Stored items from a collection
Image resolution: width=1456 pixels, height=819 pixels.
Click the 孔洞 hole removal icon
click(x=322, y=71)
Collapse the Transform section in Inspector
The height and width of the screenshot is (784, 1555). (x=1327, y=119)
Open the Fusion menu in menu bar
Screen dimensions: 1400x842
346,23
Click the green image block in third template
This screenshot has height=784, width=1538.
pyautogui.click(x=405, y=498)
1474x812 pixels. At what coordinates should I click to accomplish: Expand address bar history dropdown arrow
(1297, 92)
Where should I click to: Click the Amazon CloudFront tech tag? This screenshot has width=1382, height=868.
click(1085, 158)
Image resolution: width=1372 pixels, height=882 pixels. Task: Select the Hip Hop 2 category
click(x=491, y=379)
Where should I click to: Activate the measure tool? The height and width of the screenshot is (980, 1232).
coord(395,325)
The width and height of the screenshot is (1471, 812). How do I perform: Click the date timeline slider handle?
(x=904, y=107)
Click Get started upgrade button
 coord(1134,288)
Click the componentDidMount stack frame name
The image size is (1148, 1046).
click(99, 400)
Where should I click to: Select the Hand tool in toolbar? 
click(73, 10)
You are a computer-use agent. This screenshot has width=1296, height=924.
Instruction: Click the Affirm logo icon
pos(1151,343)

→ **ASSIGNMENT**: Restate the records word for word, keeping every line.

→ **TASK RESPONSE**:
Image resolution: width=1456 pixels, height=819 pixels.
Click the 孔洞 hole removal icon
click(x=322, y=71)
Collapse the Transform section in Inspector
The height and width of the screenshot is (784, 1555). (x=1327, y=119)
Open the Fusion menu in menu bar
Screen dimensions: 1400x842
346,23
Click the green image block in third template
This screenshot has height=784, width=1538.
pyautogui.click(x=405, y=498)
1474x812 pixels. At what coordinates should I click to accomplish: Expand address bar history dropdown arrow
(1297, 92)
Where should I click to: Click the Amazon CloudFront tech tag? This screenshot has width=1382, height=868.
click(1085, 158)
Image resolution: width=1372 pixels, height=882 pixels. Task: Select the Hip Hop 2 category
click(x=491, y=379)
Where should I click to: Activate the measure tool? The height and width of the screenshot is (980, 1232).
coord(395,325)
The width and height of the screenshot is (1471, 812). How do I perform: Click the date timeline slider handle?
(x=904, y=107)
Click Get started upgrade button
 coord(1134,288)
Click the componentDidMount stack frame name
The image size is (1148, 1046).
click(99, 400)
Where should I click to: Select the Hand tool in toolbar? 
click(73, 10)
You are a computer-use agent. This screenshot has width=1296, height=924.
Instruction: Click the Affirm logo icon
pos(1151,343)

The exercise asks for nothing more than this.